======== PAGE EXCERPT

Table: Quantitative comparison of attribute-level controllability. Bold numbers indicate the best performance.
| Model | #Params | Direction | Light Source Type | Intensity | Color Temperature | Temporal Dynamics | Optical Phenomena | Avg. Score |
|---|---|---|---|---|---|---|---|---|
| General Models | ||||||||
| LTX-Video | 1.9B | 0.794 | 0.644 | 0.487 | 0.708 | 0.487 | 0.403 | 0.587 |
| CogVideoX | 5.6B | 0.837 | 0.692 | 0.552 | 0.739 | 0.532 | 0.449 | 0.634 |
| HunyuanVideo | 13B | 0.863 | 0.741 | 0.599 | 0.802 | 0.655 | 0.481 | 0.690 |
| Wan2.1 | 1.3B | 0.842 | 0.685 | 0.436 | 0.741 | 0.504 | 0.433 | 0.607 |
| Wan2.1 | 14B | 0.871 | 0.794 | 0.674 | 0.829 | 0.737 | 0.505 | 0.735 |
| Specialized Models | ||||||||
| IC-Light Per-Frame | 0.9B | 0.793 | 0.547 | 0.349 | 0.493 | 0.284 | 0.339 | 0.468 |
| Light-A-Video + CogVideoX | 2.9B | 0.787 | 0.581 | 0.327 | 0.536 | 0.493 | 0.373 | 0.516 |
| Light-A-Video + Wan2.1 | 2.2B | 0.801 | 0.603 | 0.361 | 0.582 | 0.557 | 0.412 | 0.553 |
| UniLumos w/o lumos captions | 1.3B | 0.868 | 0.774 | 0.529 | 0.798 | 0.543 | 0.457 | 0.662 |
| UniLumos | 1.3B | 0.893 | 0.847 | 0.832 | 0.813 | 0.662 | 0.592 | 0.773 |
Within the specialized group, we conduct an ablation to assess the importance of our proposed lumos captions.
w/o lumos captions uses only vanilla scene-level captions during training, omitting structured lighting tags. The performance drop—particularly in controllable dimensions like intensity and optical phenomena—confirms that our semantic annotations play a key role in teaching the model fine-grained illumination control. Compared to strong baselines, UniLumos achieves superior scores across nearly all dimensions, demonstrating the impact of LumosBench in pushing model understanding and control of illumination.
Q5 As mentioned in the weakness section, please justify the task of text-based relighting.
A5 We clarify that the task of “text-based relighting” in our work refers specifically to structured, attribute-driven control—not free-form language description. We formulate lighting as a 6D vector (e.g., direction, intensity, source type, etc.), which makes the task well-defined, learnable, and interpretable. While text serves as the interface, the core formulation is structured control, enabling practical and generalizable relighting without relying on complex HDR inputs or scene geometry.

================

STATED GOAL
Retype the portion of the relighting excerpt above that begins at the words "Q5 As mentioned" and stops after the words "or scene geometry.".

======== ENTRIES SHOWN

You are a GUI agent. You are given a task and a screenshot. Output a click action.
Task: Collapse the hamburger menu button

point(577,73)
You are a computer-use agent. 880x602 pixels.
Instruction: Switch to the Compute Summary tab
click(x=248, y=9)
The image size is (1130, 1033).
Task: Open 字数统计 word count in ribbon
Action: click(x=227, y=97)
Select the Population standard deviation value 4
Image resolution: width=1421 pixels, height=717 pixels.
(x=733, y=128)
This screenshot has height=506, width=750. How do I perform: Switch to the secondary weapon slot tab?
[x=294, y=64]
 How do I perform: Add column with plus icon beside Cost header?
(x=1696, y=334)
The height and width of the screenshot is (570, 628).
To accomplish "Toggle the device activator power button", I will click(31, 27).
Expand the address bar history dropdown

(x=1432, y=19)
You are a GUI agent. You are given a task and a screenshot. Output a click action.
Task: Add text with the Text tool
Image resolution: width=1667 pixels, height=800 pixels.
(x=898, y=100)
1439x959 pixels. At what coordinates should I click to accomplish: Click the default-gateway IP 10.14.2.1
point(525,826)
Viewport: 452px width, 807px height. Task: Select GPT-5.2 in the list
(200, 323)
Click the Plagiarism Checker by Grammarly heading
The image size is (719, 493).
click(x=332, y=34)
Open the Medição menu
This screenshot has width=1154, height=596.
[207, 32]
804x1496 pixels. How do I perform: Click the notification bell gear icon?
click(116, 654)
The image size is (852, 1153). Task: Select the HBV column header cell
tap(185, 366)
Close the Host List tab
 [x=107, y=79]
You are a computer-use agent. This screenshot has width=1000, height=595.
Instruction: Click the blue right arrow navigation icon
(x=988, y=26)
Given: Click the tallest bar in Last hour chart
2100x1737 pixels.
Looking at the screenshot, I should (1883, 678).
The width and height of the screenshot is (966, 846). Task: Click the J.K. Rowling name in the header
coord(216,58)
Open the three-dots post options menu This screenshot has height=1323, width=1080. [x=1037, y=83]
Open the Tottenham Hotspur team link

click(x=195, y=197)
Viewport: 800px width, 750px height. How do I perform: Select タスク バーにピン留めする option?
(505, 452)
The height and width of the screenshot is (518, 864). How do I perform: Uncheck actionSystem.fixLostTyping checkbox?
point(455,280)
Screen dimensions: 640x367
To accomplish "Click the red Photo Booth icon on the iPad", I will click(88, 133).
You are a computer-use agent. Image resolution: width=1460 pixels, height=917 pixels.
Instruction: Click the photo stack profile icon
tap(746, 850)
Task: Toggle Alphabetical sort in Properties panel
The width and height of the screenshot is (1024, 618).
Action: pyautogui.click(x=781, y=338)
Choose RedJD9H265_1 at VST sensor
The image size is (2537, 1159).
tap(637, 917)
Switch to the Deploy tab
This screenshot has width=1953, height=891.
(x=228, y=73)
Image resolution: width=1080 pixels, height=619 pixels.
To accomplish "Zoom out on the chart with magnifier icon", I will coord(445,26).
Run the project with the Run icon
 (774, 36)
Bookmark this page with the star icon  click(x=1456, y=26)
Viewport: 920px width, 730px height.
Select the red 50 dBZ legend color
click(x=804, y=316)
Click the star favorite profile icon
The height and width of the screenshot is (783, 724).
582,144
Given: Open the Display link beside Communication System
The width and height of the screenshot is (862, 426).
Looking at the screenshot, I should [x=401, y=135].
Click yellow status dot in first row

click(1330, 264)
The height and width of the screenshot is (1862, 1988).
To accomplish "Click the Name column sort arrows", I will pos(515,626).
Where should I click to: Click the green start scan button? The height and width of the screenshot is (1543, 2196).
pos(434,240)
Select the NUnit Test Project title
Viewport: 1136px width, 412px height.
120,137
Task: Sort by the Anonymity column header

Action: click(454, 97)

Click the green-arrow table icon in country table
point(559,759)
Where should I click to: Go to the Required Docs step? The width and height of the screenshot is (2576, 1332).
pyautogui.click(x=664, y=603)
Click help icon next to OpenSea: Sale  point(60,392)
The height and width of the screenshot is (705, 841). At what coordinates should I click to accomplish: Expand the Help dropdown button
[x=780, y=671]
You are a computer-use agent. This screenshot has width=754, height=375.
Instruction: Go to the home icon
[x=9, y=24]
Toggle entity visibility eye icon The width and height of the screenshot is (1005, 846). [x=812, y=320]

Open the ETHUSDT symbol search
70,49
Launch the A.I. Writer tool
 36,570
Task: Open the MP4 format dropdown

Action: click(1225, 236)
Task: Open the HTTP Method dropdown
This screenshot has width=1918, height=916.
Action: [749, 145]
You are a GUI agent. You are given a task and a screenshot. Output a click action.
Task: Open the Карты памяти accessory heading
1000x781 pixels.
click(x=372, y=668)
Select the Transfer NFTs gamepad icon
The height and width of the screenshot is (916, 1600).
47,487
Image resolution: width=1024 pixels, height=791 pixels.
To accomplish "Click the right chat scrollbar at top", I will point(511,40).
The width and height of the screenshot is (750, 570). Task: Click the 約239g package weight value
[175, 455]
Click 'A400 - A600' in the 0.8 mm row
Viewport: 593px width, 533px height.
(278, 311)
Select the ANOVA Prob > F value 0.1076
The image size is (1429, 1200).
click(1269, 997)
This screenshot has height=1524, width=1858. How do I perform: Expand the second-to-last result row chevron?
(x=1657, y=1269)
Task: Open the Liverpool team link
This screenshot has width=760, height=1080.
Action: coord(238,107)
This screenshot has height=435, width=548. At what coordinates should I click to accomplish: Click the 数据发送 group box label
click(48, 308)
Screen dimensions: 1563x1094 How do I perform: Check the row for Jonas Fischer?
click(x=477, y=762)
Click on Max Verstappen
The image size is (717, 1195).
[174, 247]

================

TASK RESULT
Q5 As mentioned in the weakness section, please justify the task of text-based relighting.
A5 We clarify that the task of “text-based relighting” in our work refers specifically to structured, attribute-driven control—not free-form language description. We formulate lighting as a 6D vector (e.g., direction, intensity, source type, etc.), which makes the task well-defined, learnable, and interpretable. While text serves as the interface, the core formulation is structured control, enabling practical and generalizable relighting without relying on complex HDR inputs or scene geometry.